== Task data
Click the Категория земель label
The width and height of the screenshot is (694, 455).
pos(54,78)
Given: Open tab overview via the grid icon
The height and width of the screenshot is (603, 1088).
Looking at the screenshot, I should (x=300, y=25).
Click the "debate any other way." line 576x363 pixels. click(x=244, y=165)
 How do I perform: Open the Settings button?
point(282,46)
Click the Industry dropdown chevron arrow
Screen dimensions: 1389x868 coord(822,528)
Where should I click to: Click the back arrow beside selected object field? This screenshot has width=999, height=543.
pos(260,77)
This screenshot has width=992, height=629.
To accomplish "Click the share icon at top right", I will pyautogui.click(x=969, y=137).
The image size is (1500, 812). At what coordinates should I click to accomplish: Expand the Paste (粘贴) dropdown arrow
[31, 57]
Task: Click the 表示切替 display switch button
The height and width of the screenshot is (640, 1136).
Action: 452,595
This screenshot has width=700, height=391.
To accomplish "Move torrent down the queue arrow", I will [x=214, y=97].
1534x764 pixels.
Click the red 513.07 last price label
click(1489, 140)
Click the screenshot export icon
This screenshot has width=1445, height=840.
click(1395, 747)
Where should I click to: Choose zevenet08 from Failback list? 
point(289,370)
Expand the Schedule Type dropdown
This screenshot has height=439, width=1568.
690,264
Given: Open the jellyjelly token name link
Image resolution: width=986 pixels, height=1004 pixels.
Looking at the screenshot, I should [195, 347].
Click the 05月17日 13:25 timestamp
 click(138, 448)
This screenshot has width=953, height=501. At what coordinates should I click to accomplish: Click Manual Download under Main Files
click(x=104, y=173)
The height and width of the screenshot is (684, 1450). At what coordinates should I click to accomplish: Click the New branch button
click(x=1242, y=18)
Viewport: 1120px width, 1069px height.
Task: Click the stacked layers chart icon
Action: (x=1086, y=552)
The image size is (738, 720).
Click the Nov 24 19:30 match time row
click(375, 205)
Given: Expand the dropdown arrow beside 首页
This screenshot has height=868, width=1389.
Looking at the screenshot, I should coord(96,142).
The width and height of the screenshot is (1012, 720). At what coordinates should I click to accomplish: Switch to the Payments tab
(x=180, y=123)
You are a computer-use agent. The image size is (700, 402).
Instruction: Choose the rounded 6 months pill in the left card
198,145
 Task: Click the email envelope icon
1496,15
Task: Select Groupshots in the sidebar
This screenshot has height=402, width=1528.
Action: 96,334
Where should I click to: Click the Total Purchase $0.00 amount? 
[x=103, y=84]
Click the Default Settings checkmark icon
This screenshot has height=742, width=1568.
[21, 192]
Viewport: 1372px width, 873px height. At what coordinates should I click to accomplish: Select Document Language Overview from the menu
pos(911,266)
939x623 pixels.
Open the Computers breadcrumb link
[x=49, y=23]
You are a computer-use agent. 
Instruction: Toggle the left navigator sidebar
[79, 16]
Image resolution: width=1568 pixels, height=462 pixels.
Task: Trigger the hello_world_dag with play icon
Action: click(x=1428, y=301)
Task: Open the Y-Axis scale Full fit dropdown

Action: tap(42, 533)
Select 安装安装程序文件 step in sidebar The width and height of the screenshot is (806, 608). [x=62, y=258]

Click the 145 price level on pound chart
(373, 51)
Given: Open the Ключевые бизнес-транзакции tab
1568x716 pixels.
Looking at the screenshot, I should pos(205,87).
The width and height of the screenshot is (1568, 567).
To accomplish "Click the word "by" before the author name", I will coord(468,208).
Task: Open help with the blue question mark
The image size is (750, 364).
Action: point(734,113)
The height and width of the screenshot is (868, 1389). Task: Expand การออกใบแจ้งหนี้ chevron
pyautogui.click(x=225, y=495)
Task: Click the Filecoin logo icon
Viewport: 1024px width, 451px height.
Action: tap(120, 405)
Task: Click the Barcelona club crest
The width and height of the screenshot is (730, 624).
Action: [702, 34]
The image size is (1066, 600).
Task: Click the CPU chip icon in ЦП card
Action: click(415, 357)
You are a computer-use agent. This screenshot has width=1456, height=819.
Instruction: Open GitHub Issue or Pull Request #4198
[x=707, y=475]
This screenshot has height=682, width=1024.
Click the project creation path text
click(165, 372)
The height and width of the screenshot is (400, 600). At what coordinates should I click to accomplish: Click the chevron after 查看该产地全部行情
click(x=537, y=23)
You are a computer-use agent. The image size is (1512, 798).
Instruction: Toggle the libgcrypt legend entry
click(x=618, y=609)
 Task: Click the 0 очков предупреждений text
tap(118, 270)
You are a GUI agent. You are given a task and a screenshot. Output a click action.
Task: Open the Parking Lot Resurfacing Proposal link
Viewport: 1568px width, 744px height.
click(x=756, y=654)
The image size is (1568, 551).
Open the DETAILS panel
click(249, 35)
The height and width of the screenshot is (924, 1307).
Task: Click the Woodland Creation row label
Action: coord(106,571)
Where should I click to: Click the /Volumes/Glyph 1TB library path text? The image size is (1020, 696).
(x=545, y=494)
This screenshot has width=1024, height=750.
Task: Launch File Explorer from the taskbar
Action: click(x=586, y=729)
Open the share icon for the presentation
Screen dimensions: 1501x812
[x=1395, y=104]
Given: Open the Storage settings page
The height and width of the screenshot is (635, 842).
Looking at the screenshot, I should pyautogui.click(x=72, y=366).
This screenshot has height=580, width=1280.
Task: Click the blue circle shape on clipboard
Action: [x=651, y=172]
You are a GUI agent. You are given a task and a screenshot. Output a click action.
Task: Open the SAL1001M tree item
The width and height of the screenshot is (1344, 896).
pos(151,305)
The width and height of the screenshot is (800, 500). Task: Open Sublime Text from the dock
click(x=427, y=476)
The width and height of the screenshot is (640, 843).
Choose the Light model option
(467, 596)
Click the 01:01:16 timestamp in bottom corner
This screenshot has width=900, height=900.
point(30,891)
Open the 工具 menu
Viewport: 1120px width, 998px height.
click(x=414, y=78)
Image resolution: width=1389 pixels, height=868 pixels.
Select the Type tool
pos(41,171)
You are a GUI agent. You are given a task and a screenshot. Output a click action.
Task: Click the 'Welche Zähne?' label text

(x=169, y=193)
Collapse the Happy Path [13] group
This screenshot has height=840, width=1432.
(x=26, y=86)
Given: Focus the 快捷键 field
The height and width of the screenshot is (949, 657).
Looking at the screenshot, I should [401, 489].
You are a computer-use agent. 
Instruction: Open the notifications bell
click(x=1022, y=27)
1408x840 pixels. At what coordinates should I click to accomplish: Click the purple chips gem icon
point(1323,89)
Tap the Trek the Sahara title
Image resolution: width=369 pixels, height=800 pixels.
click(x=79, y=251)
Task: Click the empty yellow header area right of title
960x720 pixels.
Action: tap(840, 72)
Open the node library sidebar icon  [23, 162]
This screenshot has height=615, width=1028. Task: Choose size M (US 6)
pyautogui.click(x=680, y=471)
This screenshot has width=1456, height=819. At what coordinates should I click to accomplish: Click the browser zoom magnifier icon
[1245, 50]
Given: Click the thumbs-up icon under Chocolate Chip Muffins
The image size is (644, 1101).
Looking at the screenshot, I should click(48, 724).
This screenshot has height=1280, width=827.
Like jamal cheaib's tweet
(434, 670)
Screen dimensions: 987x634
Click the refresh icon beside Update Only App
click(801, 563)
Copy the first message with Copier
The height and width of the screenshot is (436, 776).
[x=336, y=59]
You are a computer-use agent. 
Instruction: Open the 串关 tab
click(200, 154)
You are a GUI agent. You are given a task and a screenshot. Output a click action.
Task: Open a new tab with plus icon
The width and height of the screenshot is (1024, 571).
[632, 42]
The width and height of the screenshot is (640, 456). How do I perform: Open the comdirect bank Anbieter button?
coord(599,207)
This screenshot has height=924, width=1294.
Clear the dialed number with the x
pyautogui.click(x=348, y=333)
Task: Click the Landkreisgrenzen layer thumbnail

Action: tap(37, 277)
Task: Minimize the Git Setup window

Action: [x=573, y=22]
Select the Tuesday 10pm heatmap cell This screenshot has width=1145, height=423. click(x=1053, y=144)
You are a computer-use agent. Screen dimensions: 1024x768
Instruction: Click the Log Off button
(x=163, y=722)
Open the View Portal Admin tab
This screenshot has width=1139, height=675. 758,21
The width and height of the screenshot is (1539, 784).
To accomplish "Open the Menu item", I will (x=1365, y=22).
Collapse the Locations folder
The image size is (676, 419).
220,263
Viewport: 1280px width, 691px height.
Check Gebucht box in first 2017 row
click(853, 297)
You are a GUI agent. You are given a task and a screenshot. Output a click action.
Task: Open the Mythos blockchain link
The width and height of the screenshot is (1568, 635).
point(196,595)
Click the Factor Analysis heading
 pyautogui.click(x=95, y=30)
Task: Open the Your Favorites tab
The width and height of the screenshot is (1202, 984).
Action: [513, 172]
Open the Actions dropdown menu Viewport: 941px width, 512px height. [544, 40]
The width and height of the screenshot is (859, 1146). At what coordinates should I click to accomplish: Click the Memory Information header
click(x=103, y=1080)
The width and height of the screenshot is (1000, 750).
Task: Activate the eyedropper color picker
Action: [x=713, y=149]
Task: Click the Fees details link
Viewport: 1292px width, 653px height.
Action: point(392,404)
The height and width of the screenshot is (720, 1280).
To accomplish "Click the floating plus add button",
====
■ **Short problem**:
Pick out every line of the entries above that contains the word "card", treating uppercase and lowercase as distinct. Reproduce each such line in full.

■ **The response**:
Instruction: Choose the rounded 6 months pill in the left card
Task: Click the CPU chip icon in ЦП card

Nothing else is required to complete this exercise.